— WORK REQUEST —
All lines of the records below that contain the word "Intel" must be listed.

Stored items:
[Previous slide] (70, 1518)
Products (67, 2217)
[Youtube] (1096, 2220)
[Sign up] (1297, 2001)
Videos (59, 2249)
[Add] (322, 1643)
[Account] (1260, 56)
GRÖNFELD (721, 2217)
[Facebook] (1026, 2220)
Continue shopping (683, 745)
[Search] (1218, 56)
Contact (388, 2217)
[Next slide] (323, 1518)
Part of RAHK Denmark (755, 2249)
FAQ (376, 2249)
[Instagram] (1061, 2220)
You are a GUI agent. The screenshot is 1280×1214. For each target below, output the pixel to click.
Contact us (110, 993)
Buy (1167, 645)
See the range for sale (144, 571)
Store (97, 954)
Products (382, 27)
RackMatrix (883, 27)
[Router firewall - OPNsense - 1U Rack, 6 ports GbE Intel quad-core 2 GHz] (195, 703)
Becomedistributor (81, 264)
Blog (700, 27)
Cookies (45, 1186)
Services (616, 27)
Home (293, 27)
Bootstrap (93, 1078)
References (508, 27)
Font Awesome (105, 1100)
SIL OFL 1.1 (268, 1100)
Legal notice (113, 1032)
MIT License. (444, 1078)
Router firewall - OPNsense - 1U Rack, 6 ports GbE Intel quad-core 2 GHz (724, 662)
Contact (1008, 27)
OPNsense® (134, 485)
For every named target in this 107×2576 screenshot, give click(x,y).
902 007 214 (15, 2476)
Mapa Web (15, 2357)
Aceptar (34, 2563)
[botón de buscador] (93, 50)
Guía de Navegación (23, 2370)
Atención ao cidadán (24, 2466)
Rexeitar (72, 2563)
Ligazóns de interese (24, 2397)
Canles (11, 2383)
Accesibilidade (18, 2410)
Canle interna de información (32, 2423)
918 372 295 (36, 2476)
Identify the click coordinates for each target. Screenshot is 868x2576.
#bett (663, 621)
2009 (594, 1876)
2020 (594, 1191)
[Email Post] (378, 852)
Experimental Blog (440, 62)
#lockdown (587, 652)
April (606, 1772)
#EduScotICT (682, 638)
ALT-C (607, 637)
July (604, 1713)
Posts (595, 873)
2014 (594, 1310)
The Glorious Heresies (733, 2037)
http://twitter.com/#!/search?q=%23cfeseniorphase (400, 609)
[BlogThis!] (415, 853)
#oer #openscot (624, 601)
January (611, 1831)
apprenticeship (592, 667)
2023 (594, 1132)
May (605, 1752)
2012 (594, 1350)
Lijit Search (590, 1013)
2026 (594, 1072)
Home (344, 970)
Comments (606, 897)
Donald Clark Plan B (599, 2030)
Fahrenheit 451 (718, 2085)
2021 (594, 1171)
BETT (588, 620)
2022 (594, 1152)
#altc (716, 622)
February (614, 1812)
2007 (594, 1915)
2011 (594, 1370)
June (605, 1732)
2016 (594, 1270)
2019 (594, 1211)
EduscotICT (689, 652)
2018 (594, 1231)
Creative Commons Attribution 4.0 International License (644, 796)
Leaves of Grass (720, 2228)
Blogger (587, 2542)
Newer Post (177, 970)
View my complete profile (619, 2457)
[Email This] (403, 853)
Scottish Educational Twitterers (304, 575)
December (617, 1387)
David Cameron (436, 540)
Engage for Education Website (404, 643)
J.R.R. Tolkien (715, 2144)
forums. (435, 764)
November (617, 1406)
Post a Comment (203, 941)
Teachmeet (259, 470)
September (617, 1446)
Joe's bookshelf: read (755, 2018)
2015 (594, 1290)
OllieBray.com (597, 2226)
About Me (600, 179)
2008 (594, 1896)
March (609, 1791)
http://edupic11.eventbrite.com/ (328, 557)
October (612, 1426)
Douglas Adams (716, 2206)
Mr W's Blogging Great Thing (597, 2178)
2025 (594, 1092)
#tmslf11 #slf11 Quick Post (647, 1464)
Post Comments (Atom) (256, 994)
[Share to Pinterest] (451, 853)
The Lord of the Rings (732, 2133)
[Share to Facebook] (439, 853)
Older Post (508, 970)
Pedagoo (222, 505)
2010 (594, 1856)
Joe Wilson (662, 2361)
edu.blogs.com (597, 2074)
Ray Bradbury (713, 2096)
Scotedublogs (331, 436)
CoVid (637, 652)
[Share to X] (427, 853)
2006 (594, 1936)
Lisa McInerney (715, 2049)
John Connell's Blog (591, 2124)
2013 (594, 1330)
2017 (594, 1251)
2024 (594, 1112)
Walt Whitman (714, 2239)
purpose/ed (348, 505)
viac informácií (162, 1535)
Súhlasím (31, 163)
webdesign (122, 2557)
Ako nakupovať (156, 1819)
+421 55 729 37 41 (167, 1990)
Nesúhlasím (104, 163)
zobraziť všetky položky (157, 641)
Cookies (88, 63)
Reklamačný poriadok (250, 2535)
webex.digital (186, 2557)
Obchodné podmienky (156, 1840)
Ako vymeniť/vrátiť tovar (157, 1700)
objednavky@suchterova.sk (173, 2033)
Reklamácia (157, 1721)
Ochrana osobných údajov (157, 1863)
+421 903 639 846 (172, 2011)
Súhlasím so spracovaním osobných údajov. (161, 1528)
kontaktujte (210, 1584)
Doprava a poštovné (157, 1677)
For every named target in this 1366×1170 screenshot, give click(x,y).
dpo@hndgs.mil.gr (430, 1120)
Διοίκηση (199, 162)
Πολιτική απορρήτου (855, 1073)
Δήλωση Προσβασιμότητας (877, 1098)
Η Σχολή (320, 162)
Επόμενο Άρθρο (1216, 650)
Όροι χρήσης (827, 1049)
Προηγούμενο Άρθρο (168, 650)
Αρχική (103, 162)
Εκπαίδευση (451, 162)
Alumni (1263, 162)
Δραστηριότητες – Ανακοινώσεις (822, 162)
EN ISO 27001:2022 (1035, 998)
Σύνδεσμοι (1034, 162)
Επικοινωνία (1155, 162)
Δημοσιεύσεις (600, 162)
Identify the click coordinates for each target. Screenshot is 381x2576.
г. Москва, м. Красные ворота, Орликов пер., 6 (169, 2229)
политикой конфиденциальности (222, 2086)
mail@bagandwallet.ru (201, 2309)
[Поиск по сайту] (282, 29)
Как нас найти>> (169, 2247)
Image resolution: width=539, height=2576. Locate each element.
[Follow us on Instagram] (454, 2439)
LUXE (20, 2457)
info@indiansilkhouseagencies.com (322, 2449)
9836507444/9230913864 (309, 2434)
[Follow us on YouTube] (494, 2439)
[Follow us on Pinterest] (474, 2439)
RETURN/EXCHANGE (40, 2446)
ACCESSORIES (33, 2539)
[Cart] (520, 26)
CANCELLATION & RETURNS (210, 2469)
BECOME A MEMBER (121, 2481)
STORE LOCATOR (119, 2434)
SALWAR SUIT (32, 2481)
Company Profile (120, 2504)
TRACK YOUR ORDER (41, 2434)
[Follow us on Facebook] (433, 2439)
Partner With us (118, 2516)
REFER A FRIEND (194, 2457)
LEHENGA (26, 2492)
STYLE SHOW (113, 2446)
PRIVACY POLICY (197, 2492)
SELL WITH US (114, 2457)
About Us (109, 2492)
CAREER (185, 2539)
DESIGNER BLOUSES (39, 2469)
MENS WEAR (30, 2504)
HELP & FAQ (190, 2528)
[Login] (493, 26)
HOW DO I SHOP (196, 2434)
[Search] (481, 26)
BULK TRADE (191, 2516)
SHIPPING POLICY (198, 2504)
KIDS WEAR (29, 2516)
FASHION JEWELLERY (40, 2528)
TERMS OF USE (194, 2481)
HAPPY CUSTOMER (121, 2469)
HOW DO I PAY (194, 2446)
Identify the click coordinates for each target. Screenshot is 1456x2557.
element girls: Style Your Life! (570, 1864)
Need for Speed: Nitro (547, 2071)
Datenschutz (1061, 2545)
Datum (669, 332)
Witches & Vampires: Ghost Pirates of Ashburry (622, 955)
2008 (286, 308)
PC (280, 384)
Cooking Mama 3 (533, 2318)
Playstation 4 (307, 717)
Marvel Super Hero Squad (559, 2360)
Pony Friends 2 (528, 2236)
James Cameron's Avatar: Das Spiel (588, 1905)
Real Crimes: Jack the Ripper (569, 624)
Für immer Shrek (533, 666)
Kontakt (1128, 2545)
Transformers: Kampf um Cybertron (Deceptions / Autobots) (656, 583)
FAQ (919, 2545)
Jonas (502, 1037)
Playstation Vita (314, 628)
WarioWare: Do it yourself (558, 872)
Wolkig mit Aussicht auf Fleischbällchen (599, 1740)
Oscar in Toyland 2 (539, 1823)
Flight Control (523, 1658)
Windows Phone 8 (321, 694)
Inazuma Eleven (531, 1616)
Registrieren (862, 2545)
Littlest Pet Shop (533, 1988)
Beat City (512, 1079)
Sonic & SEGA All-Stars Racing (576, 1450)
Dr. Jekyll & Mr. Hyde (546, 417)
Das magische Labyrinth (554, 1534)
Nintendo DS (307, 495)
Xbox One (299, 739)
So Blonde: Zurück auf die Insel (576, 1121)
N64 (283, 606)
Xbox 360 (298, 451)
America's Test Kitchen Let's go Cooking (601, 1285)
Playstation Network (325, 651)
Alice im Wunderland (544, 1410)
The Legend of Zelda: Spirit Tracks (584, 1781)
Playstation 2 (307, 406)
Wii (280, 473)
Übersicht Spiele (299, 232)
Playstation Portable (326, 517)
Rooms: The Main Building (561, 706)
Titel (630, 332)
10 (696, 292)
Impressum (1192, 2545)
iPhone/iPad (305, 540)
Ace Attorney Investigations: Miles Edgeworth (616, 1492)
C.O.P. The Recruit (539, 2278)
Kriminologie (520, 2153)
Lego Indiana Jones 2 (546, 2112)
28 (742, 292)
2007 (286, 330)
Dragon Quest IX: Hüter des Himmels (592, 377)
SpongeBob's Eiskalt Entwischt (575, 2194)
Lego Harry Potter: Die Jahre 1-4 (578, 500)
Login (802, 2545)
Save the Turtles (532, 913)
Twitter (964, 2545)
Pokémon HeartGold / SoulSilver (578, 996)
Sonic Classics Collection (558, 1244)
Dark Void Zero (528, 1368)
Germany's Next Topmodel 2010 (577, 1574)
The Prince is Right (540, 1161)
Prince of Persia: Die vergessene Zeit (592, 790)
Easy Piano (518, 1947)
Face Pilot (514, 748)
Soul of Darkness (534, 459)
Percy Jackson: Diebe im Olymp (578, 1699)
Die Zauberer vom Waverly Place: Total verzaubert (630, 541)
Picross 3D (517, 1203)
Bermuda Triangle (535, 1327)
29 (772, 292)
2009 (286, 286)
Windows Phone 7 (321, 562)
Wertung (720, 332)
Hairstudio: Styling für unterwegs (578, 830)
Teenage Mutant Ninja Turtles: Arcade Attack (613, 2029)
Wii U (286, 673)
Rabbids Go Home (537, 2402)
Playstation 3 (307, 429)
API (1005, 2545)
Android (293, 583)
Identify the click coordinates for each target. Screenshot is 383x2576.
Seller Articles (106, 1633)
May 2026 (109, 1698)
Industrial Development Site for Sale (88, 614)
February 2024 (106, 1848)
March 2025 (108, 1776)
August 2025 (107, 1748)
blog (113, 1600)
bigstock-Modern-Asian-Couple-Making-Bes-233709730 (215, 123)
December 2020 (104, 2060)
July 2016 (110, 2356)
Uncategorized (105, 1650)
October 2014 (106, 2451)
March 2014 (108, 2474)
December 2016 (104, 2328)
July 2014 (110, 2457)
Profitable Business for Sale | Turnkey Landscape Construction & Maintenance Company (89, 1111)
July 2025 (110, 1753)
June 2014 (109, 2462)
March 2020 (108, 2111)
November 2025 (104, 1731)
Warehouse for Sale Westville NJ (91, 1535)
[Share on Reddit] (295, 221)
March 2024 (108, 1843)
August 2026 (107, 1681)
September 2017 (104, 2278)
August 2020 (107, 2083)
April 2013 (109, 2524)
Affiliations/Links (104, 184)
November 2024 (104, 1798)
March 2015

— RESPONSE TO THE EXERCISE —
[Router firewall - OPNsense - 1U Rack, 6 ports GbE Intel quad-core 2 GHz] (195, 703)
Router firewall - OPNsense - 1U Rack, 6 ports GbE Intel quad-core 2 GHz (724, 662)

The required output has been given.